Nonetheless, the positive energy of the A share market will not be denied. After all, the central bank's interest rate cut will help reduce the financing costs of enterprises, which is conducive to enhancing the efficiency of enterprises. Moreover, the central bank's interest rate cuts are also aimed at hedging the CPI downward. In order to guard against the risk of deflation, it is also conducive to stabilizing the macro-economy at a low level. This is for equity market Of course, it has a positive impact. Moreover, the central bank has repeatedly cut interest rates and lowered its accuracy. This is also a manifestation of loose monetary policy, which is also conducive to increasing the source of stock market funds.
However, investors should also realize that the interest rate cut effect on the A share market is not the same as the last rate cut. The last rate cut triggered. A shares A round of mad bull market, but this rate cut is difficult to repeat the story of the last time, "rich and capricious" market again in the A shares staged the possibility is very small.
First of all, as a "capricious" market, it is necessary to use "money" as the precondition, but the current market is obviously not as flooding as it was in November and December last year. As in December 9th last year, the Shanghai and Shenzhen A shares daily turnover amounted to 12665 billion yuan, such a huge deal in the short term is difficult to re appear. Although the central bank has cut interest rates again, it has tightened up earlier. Capital leverage After that, especially when banks strengthened the supervision of the flow of credit capital to the stock market, there was little possibility that bank funds would flow to the stock market in large quantities. This makes it difficult for the current stock market to be "capricious" as it did in November and December last year.

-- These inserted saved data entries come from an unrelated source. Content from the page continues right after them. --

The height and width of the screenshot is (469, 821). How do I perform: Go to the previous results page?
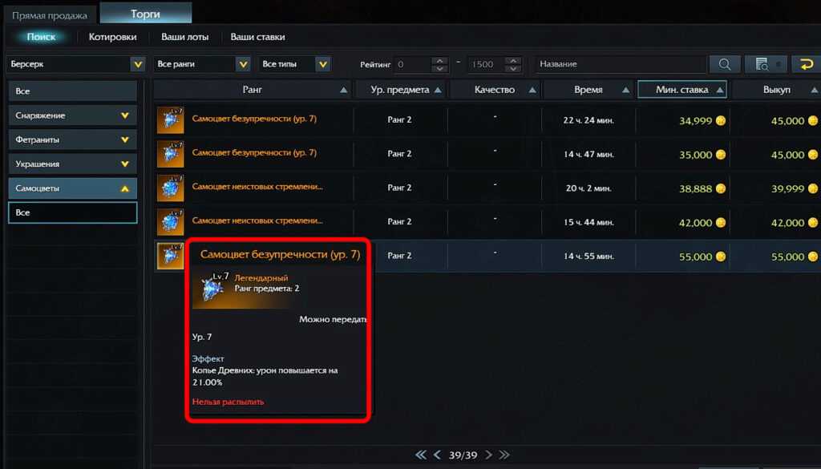tap(437, 455)
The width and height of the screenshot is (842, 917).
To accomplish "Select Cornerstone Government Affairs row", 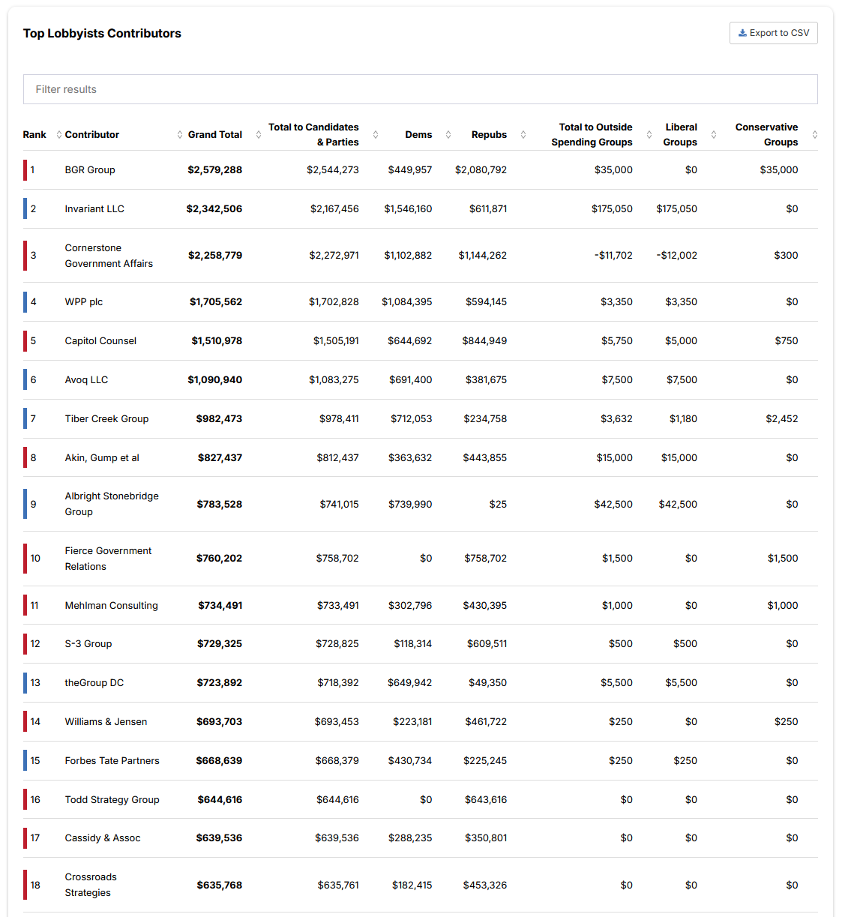I will [421, 256].
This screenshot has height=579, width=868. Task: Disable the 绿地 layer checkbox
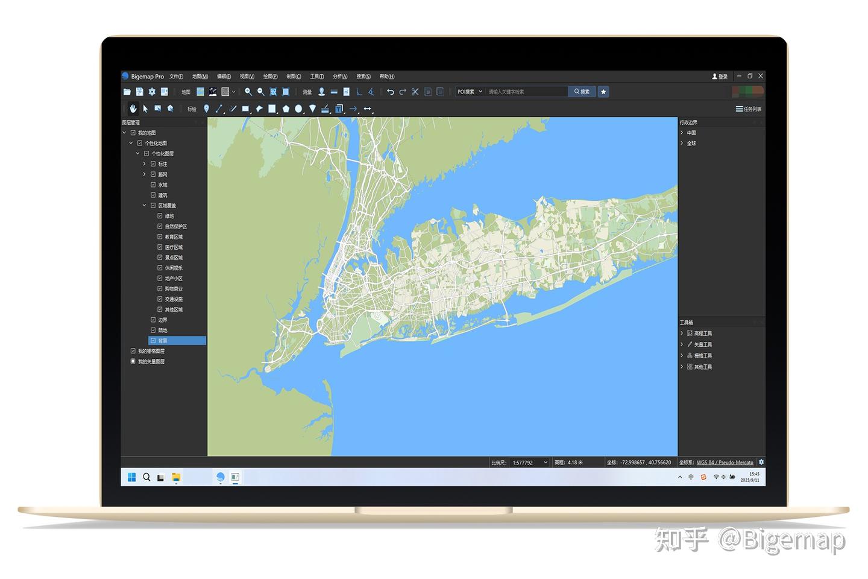click(x=160, y=216)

Secondly, after the last round of mad bull market, the weight of the "pigs" flying at that time has increased significantly. Take the A+ H-share company as an example, the share price of the A share company has become a premium transaction from the original discount transaction, and the current premium rate still exceeds 20%. As for the leader of the last round of the stock market, the stock price has overdrawn the growth of the stock market after the double market. Therefore, these stocks continue to rise in relatively limited space, at least not the last wave of rising market space.

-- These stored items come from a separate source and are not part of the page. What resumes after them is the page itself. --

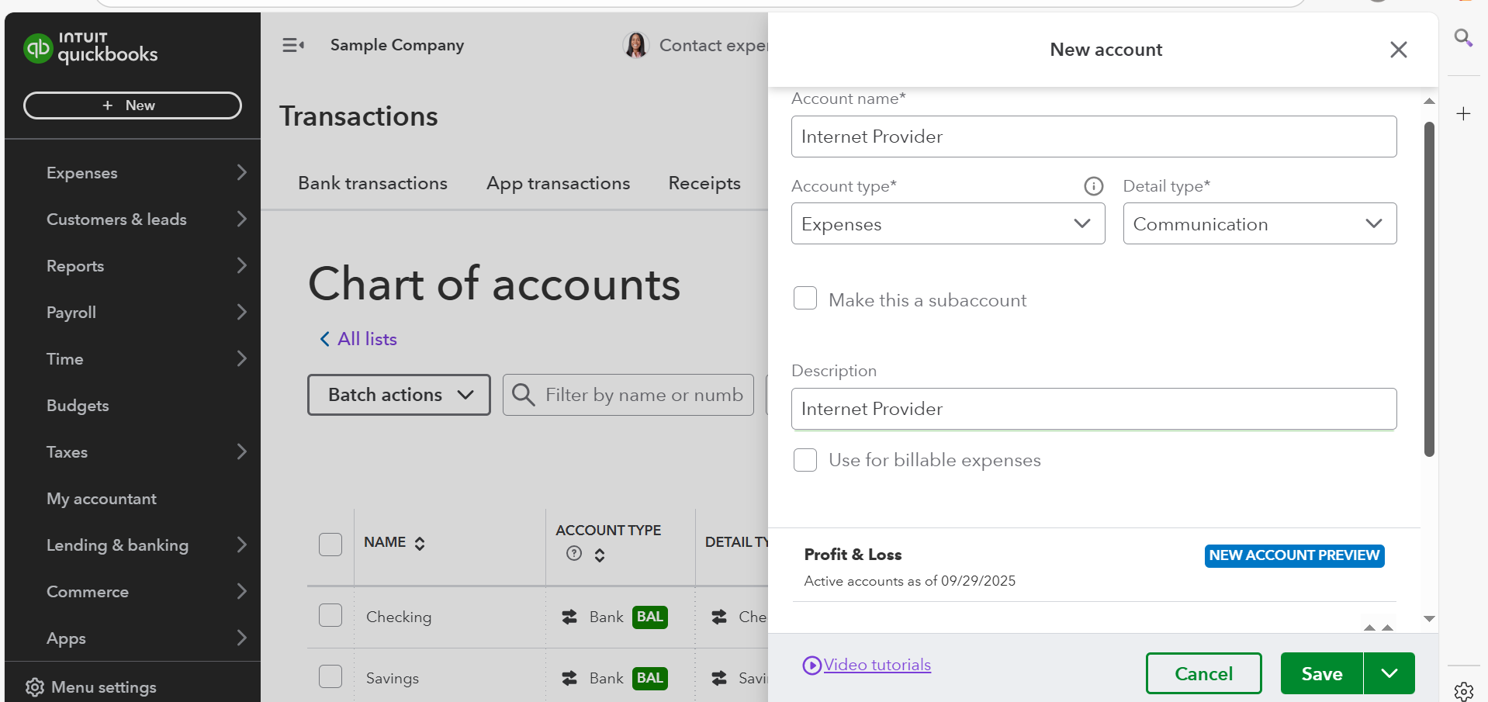Click the Account Type help question icon
This screenshot has width=1488, height=702.
tap(574, 553)
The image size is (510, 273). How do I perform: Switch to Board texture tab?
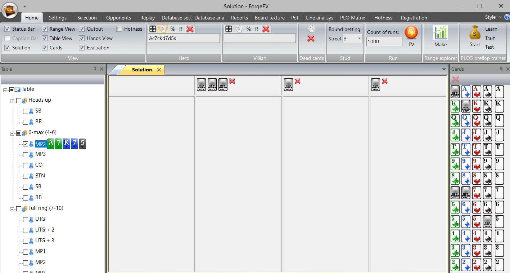[x=270, y=18]
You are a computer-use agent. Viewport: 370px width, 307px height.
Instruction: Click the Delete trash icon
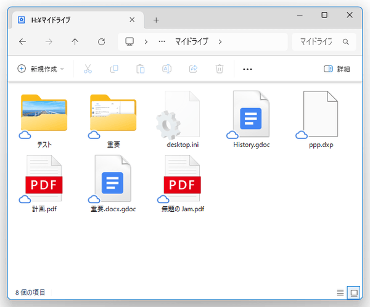click(x=219, y=69)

In addition, at the moment when the annual "two sessions" are held, the stock market is facing the threat of "major conference curse". From past experience, the stock market usually goes out of the market every time a major conference is held. Or at the beginning of a major conference or when the major conference is about to end, the index tends to move out of the downward trend. Therefore, although the stock market has a favorable interest rate cut, investors will still be cautious when facing the "two sessions". Therefore, under this mindset, investors' enthusiasm for catching up will be limited, let alone usher in a new round of "mad cow" market.